Today, within many AA groups, there are those with a fundamentalist mindset about recovery. They tackle the problem of recovery by aligning with a system of recovery beliefs and doctrines that provides them with certainty and “authoritative” answers to their questions and concerns about recovery. Unable to tolerate uncertainty and ambiguity, they resist the notion of choosing among alternatives, and searching for their own truth in recovery with an open mind.
a) A very strong emphasis on the inerrancy of the Big Book; the absence from it of any kind of error
b) A strong hostility to modern recovery theory and to the methods, results and implications of modern critical study of the 12 Step program and the Big Book
c) An assurance that those who do not share their recovery viewpoint are not “real alcoholics” at all.
Fundamentalists in recovery advocate that the solution for all recovery situations is to become more fervent in their 12 Step practices.
Fortunately, an advantage of the existential approach is that it’s thought has been supplied by both theistic and atheistic philosophers. Thus in embracing an existentialist perspective, whether I believe in a deity or not, I’m able to reject or accept the 12 Step program by following a take-what-you-like-and-leave-the-rest philosophy. Alternatively, if I so choose, I may retain any of the 12 Step practices that make sense to me.
There are many strengths to this approach.
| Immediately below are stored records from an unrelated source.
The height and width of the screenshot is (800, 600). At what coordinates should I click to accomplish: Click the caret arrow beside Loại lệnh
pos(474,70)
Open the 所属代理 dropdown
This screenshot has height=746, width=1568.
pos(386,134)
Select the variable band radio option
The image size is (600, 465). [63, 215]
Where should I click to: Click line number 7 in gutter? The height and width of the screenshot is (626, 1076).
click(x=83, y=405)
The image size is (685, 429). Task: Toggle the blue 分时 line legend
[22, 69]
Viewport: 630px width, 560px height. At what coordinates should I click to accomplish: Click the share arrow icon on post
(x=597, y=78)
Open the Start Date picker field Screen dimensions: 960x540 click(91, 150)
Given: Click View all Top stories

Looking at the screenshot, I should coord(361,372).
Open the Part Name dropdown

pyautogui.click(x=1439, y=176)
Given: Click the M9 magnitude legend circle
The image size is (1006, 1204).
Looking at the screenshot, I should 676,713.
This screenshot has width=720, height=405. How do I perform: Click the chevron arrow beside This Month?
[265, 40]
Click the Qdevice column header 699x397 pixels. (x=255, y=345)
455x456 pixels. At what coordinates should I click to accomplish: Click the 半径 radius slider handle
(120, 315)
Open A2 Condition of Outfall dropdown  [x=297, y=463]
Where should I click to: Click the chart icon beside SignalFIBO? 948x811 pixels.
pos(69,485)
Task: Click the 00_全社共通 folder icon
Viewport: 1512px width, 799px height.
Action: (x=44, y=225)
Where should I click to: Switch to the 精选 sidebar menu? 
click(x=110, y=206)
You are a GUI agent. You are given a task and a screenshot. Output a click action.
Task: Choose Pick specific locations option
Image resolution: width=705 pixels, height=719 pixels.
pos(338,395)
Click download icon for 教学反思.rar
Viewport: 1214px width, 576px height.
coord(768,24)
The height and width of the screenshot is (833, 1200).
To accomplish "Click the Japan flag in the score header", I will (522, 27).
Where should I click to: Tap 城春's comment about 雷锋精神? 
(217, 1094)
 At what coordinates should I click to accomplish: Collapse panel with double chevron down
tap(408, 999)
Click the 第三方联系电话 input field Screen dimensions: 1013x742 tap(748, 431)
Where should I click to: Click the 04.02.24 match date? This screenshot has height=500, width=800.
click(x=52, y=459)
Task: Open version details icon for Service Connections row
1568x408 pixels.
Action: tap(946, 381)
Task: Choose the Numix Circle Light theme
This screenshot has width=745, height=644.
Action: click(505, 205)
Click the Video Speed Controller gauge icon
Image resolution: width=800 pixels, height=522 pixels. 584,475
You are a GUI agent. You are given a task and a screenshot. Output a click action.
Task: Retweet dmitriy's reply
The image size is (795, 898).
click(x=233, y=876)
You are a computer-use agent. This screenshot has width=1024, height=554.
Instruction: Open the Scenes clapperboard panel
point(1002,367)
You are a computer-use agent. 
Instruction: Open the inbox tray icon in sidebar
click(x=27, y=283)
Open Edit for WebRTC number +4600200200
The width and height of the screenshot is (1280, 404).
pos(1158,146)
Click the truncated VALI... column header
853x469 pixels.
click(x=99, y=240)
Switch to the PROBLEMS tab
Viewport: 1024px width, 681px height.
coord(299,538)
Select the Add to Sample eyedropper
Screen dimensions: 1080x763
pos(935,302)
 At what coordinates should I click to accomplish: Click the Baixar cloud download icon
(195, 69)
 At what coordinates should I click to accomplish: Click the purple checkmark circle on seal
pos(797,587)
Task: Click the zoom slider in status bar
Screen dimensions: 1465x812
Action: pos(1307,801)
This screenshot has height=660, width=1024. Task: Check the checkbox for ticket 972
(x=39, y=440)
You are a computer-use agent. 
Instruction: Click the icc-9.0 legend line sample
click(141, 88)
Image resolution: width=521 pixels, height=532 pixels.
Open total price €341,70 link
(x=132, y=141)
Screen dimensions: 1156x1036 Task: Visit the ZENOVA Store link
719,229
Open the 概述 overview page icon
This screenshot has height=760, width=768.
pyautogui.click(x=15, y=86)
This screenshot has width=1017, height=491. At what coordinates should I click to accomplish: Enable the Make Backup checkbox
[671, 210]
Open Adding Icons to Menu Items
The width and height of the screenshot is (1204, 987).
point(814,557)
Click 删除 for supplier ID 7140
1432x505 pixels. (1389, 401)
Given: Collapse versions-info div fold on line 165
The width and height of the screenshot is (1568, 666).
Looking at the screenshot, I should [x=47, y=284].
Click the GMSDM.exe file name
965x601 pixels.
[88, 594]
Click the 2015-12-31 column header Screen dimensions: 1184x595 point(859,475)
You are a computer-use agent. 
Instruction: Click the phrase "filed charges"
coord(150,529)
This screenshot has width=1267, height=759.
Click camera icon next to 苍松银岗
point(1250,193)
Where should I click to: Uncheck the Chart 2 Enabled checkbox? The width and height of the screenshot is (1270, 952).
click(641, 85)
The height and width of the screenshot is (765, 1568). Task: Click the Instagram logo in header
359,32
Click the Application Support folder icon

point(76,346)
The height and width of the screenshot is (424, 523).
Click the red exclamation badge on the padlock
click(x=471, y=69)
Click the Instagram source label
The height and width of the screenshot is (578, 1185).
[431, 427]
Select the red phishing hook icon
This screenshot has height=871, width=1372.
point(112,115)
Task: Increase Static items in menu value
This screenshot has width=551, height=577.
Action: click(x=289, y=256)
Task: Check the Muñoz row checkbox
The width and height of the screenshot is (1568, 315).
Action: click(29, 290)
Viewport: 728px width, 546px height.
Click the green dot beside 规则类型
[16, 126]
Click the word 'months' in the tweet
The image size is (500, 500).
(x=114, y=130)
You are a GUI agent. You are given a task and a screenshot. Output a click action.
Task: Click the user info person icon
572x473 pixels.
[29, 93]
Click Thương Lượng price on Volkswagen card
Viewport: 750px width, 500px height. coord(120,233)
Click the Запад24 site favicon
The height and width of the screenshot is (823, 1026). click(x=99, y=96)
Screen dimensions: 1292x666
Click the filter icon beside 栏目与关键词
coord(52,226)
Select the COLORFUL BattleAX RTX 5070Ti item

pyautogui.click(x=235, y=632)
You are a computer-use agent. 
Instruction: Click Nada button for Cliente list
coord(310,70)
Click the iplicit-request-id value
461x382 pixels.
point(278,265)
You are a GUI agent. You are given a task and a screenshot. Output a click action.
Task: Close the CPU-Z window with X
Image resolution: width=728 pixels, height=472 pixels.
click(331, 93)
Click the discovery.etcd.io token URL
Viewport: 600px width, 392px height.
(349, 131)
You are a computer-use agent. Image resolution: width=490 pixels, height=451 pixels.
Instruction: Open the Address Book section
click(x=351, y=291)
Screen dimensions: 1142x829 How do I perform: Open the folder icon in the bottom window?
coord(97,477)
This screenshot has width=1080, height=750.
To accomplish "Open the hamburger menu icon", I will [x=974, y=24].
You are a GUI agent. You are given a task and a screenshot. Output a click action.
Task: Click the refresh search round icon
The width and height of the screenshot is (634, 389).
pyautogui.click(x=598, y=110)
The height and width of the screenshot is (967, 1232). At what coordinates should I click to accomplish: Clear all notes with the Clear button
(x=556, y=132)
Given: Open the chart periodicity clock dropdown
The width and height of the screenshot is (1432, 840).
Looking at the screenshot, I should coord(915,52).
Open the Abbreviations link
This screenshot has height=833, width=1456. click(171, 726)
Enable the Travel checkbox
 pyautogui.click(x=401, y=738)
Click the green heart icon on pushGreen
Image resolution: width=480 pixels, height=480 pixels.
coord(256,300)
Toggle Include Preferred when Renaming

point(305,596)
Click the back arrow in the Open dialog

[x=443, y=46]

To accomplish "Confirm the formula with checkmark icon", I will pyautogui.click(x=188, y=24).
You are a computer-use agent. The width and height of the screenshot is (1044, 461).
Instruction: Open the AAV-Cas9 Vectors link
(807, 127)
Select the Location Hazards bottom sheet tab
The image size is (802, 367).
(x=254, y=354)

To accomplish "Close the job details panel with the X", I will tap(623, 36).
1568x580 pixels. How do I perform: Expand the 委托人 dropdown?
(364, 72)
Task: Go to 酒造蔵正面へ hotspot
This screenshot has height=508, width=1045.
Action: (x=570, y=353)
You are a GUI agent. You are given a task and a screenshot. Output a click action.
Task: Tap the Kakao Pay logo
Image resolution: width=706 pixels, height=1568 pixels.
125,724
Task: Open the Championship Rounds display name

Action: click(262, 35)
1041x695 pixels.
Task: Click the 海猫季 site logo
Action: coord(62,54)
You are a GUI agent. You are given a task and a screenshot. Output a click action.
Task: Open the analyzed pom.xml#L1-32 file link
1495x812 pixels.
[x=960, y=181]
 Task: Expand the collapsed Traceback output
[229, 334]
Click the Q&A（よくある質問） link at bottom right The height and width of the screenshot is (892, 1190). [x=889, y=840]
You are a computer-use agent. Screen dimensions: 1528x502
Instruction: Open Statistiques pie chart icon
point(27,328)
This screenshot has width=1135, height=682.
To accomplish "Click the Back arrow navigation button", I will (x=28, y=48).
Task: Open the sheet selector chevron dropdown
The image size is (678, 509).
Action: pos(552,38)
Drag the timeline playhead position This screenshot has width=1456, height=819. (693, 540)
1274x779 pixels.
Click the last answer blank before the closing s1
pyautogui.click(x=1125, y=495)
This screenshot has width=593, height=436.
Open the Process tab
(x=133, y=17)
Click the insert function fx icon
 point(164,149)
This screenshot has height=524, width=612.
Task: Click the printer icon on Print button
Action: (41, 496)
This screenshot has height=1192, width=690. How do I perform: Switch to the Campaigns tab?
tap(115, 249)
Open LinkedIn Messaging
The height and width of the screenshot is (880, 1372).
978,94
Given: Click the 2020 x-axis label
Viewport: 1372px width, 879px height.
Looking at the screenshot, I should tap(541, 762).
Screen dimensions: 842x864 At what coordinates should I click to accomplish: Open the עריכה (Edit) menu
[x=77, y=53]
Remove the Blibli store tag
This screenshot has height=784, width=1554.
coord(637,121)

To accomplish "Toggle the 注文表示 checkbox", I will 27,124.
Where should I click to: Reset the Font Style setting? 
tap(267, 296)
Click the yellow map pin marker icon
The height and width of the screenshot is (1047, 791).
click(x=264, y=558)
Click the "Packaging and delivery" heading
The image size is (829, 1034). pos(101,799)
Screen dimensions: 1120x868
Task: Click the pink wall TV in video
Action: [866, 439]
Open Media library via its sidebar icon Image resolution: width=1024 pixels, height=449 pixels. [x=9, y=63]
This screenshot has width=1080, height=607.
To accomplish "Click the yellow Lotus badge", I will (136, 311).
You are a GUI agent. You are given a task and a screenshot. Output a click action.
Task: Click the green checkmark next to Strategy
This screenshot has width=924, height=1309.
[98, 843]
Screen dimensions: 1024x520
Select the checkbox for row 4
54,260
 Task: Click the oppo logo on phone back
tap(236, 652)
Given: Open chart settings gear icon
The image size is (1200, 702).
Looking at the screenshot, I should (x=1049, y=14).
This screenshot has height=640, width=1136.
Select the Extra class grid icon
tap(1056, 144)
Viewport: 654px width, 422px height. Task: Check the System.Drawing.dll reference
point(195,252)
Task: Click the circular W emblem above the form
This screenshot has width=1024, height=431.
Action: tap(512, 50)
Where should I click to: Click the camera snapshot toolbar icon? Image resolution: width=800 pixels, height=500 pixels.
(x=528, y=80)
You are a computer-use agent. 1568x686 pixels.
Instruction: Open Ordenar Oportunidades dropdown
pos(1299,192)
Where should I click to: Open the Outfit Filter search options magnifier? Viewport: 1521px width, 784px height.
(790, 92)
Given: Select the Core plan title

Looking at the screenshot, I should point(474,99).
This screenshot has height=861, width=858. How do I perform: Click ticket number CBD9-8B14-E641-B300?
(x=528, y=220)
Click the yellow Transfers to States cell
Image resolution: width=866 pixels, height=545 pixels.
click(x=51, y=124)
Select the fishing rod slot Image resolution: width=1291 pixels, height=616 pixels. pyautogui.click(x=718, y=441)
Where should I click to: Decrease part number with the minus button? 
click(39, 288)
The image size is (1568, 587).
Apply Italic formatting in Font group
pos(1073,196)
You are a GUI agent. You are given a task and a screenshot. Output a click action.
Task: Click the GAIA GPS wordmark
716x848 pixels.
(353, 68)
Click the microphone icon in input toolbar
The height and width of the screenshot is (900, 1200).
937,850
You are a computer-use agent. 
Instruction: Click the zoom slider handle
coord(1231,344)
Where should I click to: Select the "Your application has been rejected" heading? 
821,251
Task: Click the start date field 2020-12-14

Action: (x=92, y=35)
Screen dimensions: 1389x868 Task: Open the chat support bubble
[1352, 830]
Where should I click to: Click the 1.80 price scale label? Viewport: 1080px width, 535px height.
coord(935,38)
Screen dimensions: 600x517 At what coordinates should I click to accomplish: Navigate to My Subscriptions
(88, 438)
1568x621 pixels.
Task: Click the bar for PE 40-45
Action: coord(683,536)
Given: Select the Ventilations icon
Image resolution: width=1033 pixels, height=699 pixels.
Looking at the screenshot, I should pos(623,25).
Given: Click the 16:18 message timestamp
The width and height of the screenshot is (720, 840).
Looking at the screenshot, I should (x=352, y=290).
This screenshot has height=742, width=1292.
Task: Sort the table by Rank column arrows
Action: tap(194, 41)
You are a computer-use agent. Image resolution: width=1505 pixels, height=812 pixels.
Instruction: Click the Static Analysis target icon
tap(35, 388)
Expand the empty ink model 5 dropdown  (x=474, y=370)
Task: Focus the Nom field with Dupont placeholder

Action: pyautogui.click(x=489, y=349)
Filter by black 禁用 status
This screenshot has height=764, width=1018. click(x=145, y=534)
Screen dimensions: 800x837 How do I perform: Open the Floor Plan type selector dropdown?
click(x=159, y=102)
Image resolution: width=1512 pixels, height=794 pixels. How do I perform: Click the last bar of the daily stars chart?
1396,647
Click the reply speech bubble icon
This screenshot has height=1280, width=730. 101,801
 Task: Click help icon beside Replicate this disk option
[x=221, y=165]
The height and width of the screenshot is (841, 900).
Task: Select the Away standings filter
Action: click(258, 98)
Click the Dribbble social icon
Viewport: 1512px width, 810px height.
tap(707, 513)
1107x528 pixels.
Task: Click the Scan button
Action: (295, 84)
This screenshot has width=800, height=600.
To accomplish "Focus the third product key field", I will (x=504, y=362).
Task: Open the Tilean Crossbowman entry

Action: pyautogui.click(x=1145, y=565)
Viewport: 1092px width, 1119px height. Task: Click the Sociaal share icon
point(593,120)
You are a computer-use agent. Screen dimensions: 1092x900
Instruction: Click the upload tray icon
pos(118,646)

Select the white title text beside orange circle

First, it can be applied to a wide variety of settings, such as individual, group, family or couples therapy, and even community outreach settings. Another strength is the personal quality of the therapeutic relationship. The client is the central focus and is given respect, freedom of choice, and responsibility for their actions.
However, existential therapy is criticized for its lack of a defined, systematic approach. Its subjective philosophy must be applied by a therapist, counselor or coach who is mature, experienced, and well trained. The lack of a systematic approach has also made it difficult to study and measure the effectiveness of existential therapy.